**SET TASK:** Retype the records below word for word, starting with the line that contains "685x1218 pixels." and going on through the final line of the records. Leave out the pictures.

**DATA SHOWN:**
§ §
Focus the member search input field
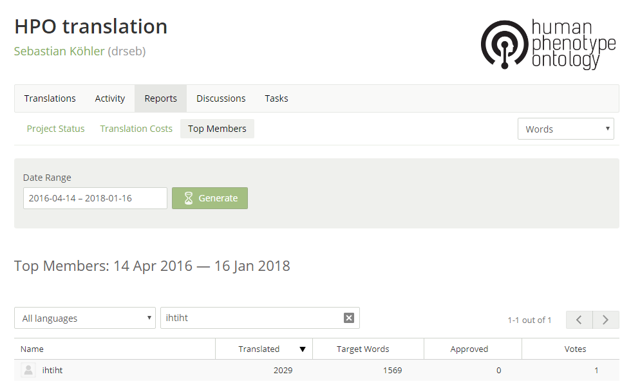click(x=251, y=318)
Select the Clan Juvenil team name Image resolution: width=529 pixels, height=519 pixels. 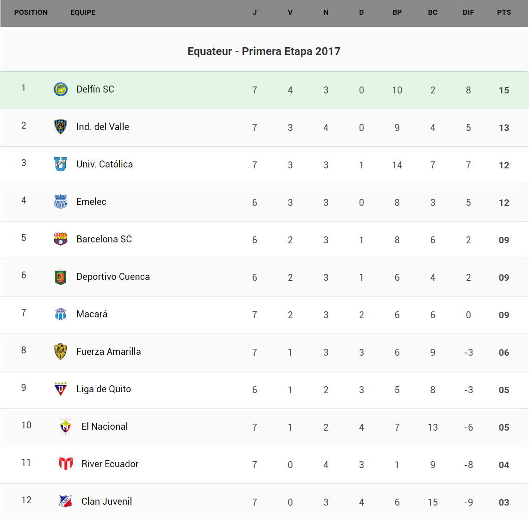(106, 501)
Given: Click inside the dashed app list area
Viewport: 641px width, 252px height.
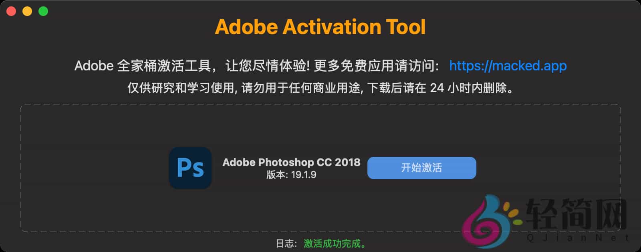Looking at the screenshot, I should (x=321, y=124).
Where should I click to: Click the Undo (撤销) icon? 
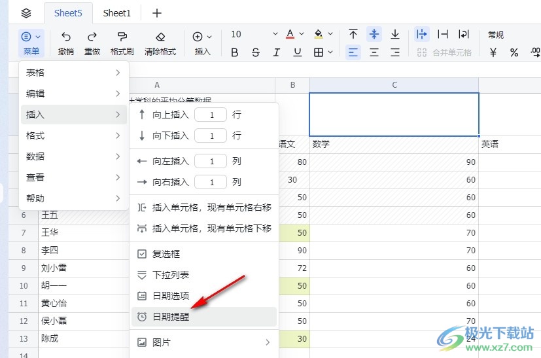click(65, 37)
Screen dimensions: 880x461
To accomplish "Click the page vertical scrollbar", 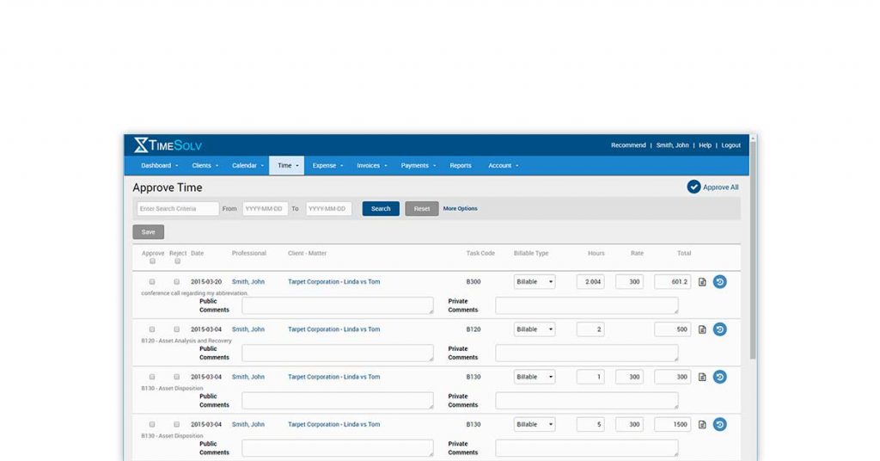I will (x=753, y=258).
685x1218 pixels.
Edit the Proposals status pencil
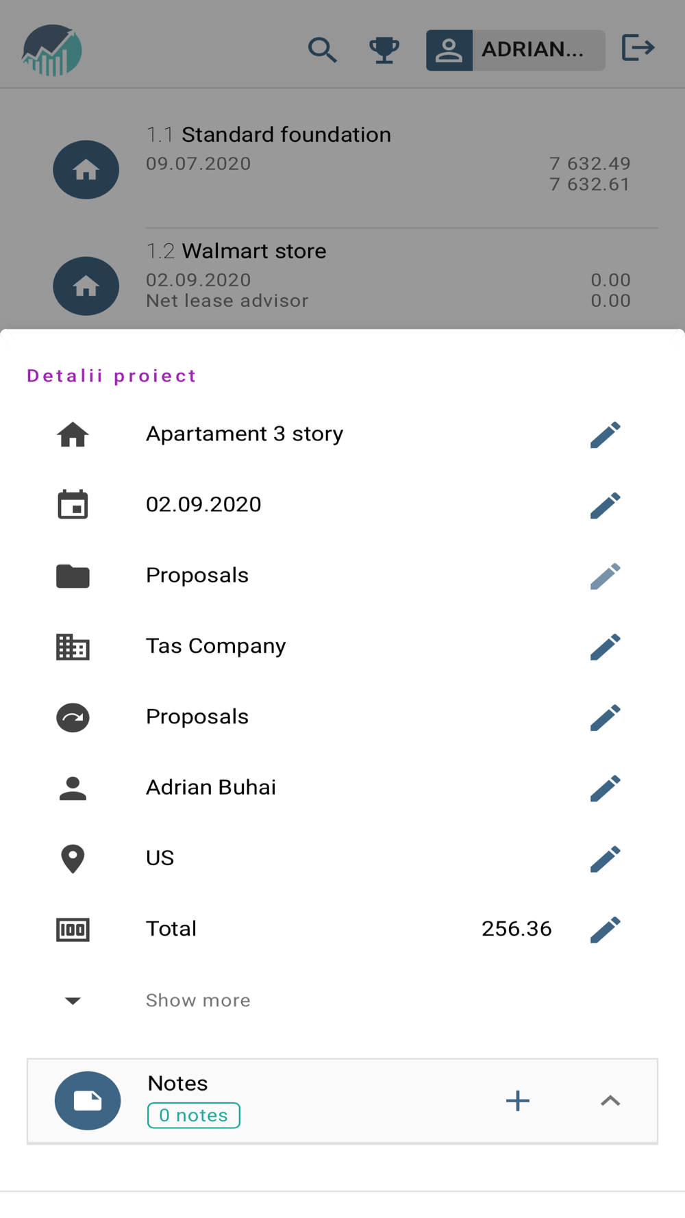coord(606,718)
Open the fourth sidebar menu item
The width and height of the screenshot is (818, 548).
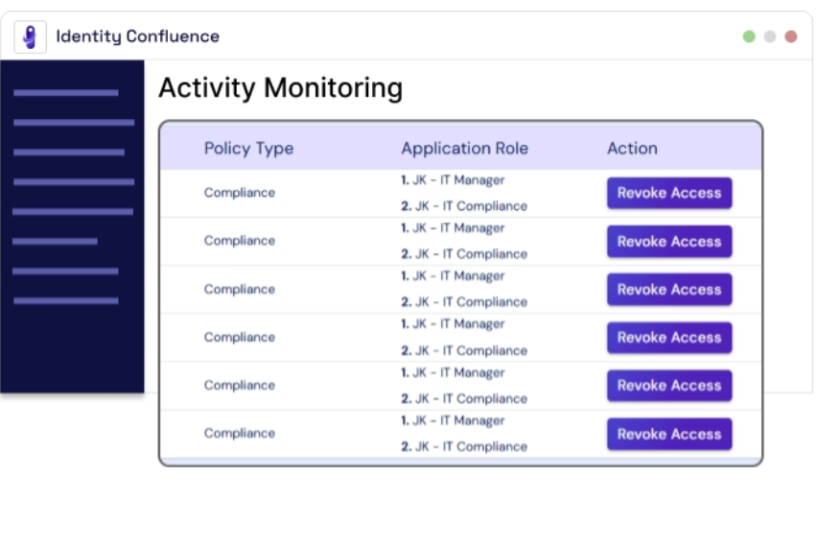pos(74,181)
§ §
**WRITTEN RESPONSE:**
685x1218 pixels.
Edit the Proposals status pencil
coord(606,718)
Open the fourth sidebar menu item
The width and height of the screenshot is (818, 548).
pos(74,181)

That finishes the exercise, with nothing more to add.